Passage:
All persons within the jurisdiction of this state have the right to be free from any violence, or intimidation by threat of violence, committed against their persons or property because of political affiliation, or on account of any characteristic listed or defined in subdivision (b) or (e) of Section 51 [including race], or position in a labor dispute, or because another person perceives them to have one or more of those characteristics.
Cal. Civ. Code § 51.7(a) (West). "In order to establish a section 51.7 claim, a plaintiff must show '(1) the defendant threatened or committed violent acts against the plaintiff; (2) the defendant was motivated by his perception of plaintiff's race; (3) the plaintiff was harmed; and (4) the defendant's conduct was a substantial factor in causing the plaintiff's harm.'" Warren v. Marcus, 78 F. Supp. 3d 1228, 1248 (N.D. Cal. 2015) (quoting Knapps v. City of Oakland, 647 F. Supp. 2d 1129, 1167 (N.D. Cal. 2009)). Defendants move for summary judgment on the grounds that there is no evidence that Burnette's actions were motivated by Harmon's race. (ECF No. 25-1 at 10.) This Court agrees. Plaintiffs have failed to demonstrate a genuine dispute of fact as to whether Defendants were motivated by racial animus when Harmon was shot. The only fact that Plaintiffs have offered to support this claim is that Harmon was an African American male and that he was shot. This clearly is not enough to support animus. See Warren v. Marcus, 78 F. Supp. 3d 1228, 1248 (N.D. Cal. 2015) (dismissing § 51.7 claim where the plaintiff testified that after he was shot, he heard someone use a racial epithet, but the plaintiff did not dispute the defendant's statement that he did not approach plaintiff following the shooting or use a racial epithet). Accordingly, the Court grants summary judgment as to Plaintiffs' § 51.7 claim.

I. Plaintiffs' Thirteenth Cause of Action for Intentional Infliction of Emotional Distress

Plaintiffs' Thirteenth Cause of Action for intentional infliction of emotional distress ("IIED") is brought by the Plaintiffs' estate on behalf of Harmon. (ECF No. 14 at ¶ 68.) Defendants assert that this claim should be dismissed because under California law, damages recoverable by the estate of a decedent do not include damages for emotional distress. (ECF No. 25-1 at 10.) Again, the Court notes that Plaintiffs' opposition is devoid of any argument on the subject.

Prompt 1:
Count the rows below that contain the word "menu", and reply with the number alone.

Extracted entries:
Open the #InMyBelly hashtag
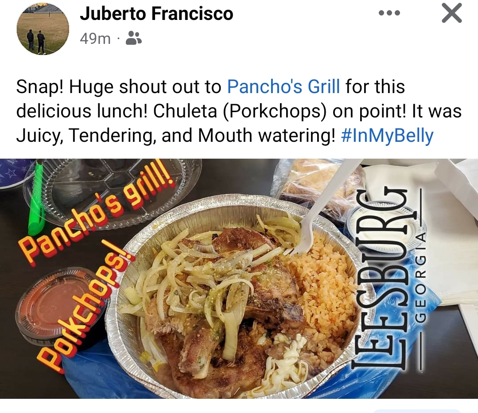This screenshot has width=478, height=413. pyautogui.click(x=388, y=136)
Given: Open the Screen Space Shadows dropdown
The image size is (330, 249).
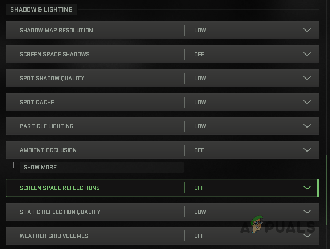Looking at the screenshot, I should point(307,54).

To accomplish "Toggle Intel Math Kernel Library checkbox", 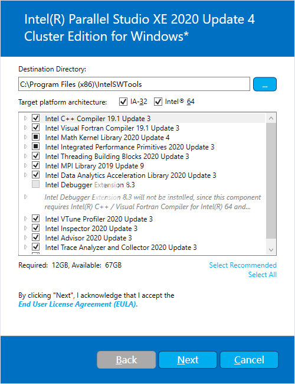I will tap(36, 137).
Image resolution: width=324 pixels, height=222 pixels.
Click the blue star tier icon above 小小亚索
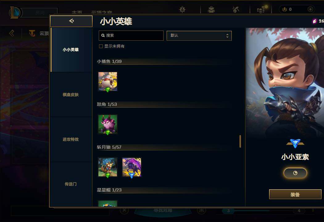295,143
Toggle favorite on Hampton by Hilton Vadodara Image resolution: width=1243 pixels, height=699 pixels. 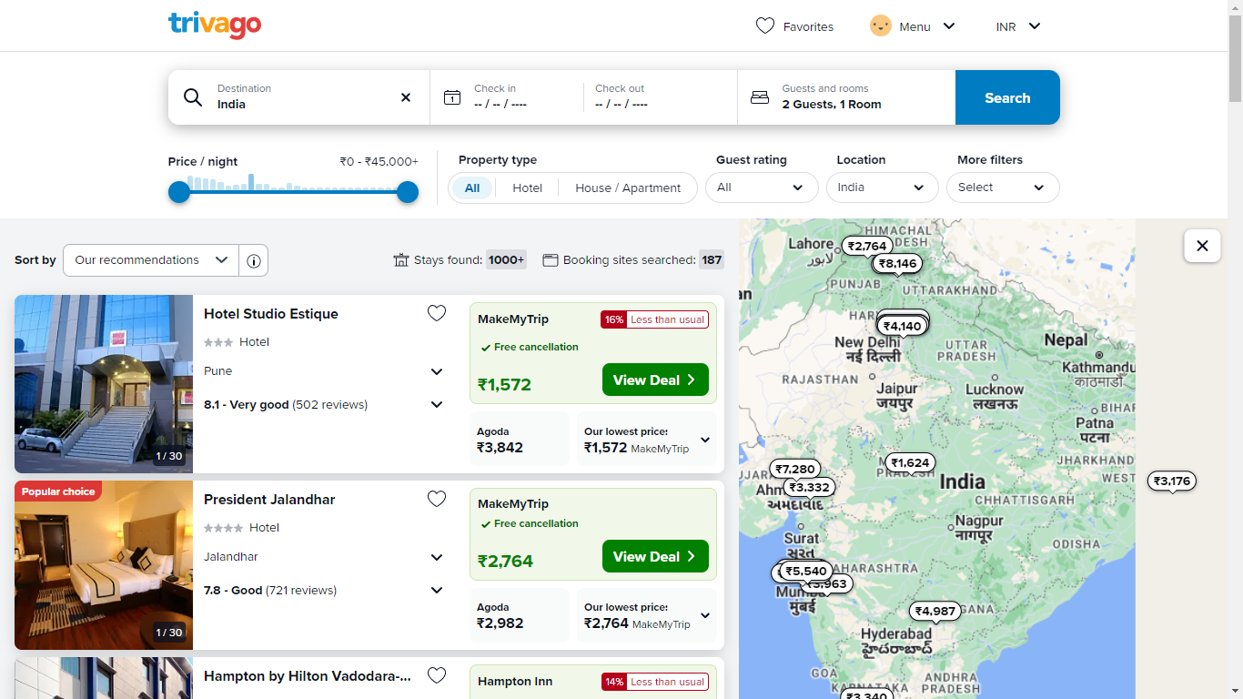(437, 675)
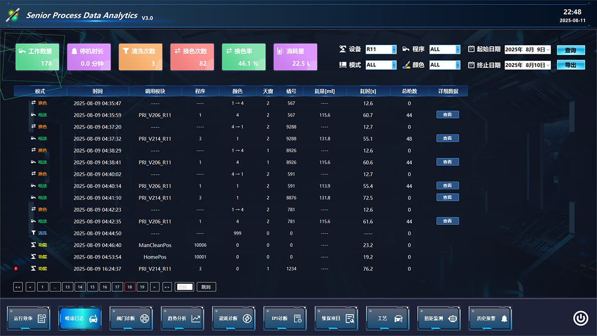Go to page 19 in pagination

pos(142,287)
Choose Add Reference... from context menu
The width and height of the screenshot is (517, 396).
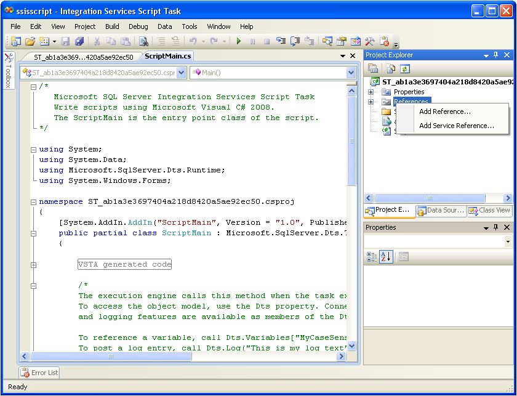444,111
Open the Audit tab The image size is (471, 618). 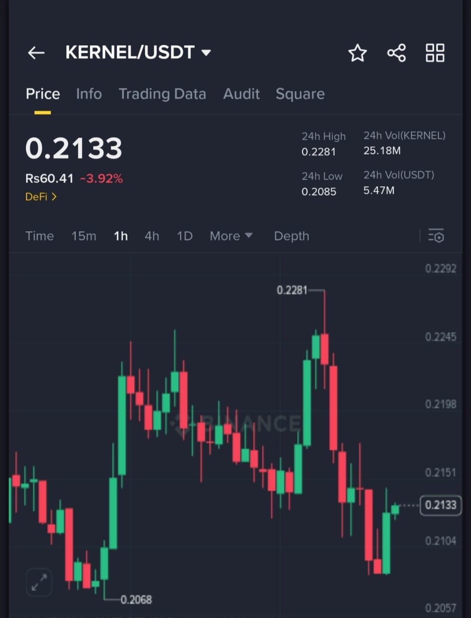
* * *
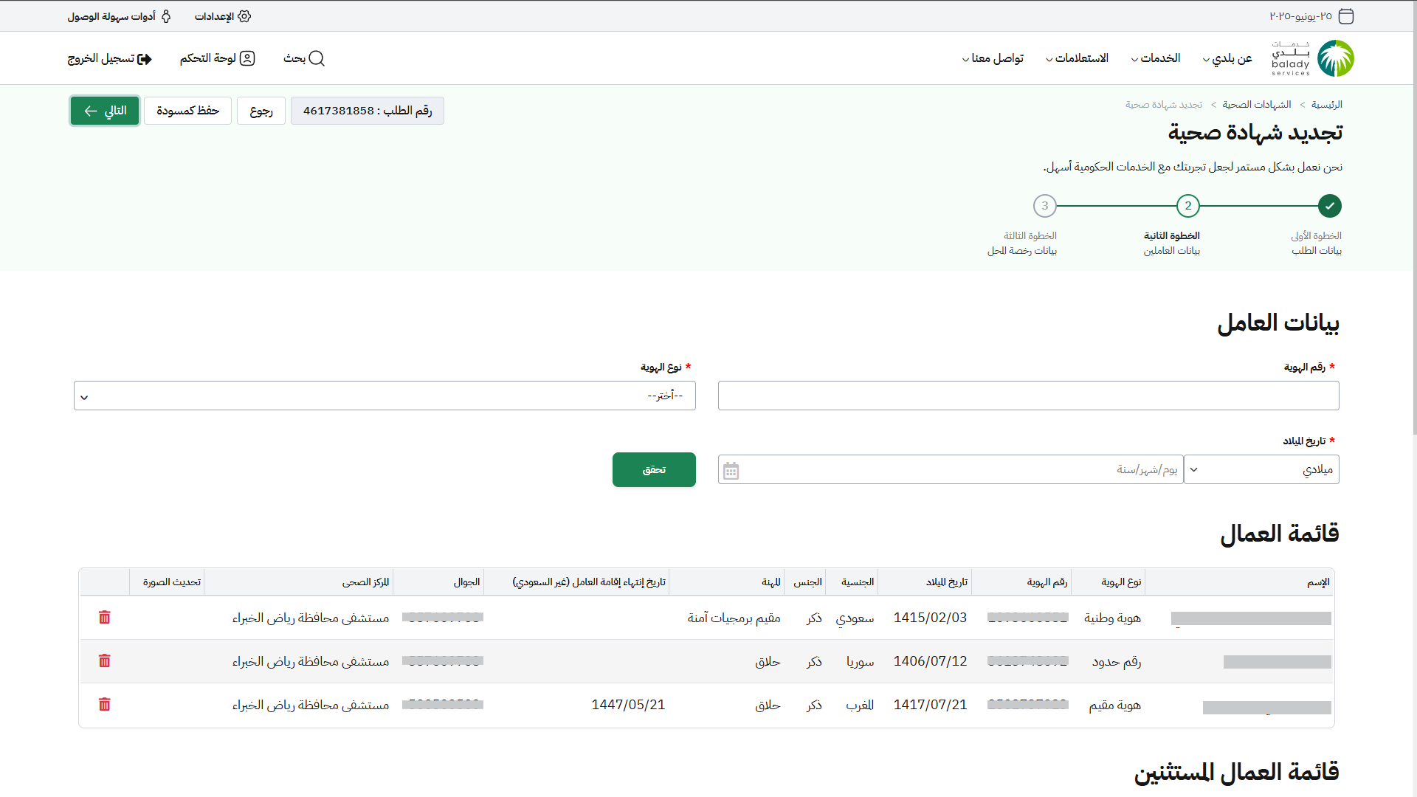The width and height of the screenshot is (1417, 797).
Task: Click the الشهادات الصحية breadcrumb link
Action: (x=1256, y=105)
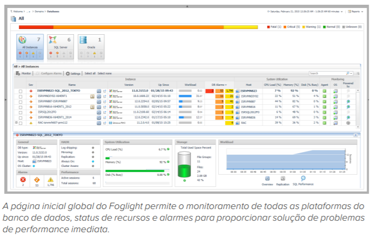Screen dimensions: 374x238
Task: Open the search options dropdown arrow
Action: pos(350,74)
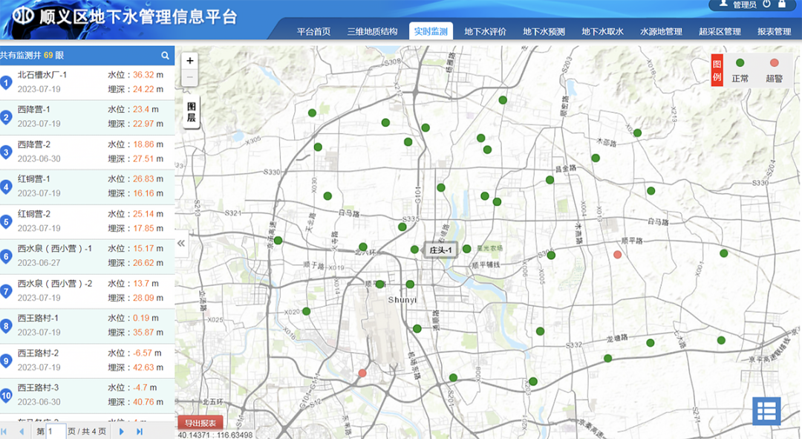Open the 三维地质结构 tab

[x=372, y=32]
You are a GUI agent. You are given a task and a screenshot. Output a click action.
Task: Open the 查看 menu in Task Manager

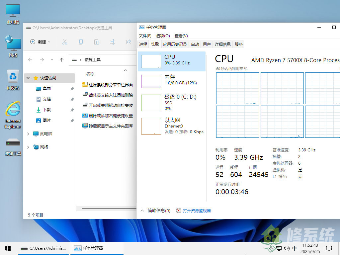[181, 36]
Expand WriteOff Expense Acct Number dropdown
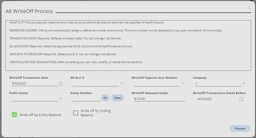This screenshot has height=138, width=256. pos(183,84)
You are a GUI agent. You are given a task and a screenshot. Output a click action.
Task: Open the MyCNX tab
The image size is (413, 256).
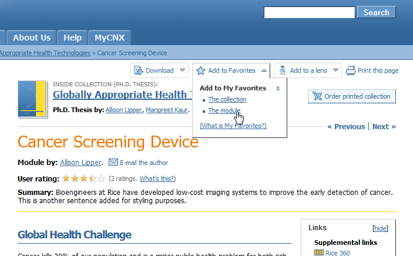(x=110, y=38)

Prompt 2:
According to the passage, what is the only fact Plaintiffs offered in support of their § 51.7 claim?

Complete response 1:
2

Complete response 2:
Harmon was an African American male, and he was shot.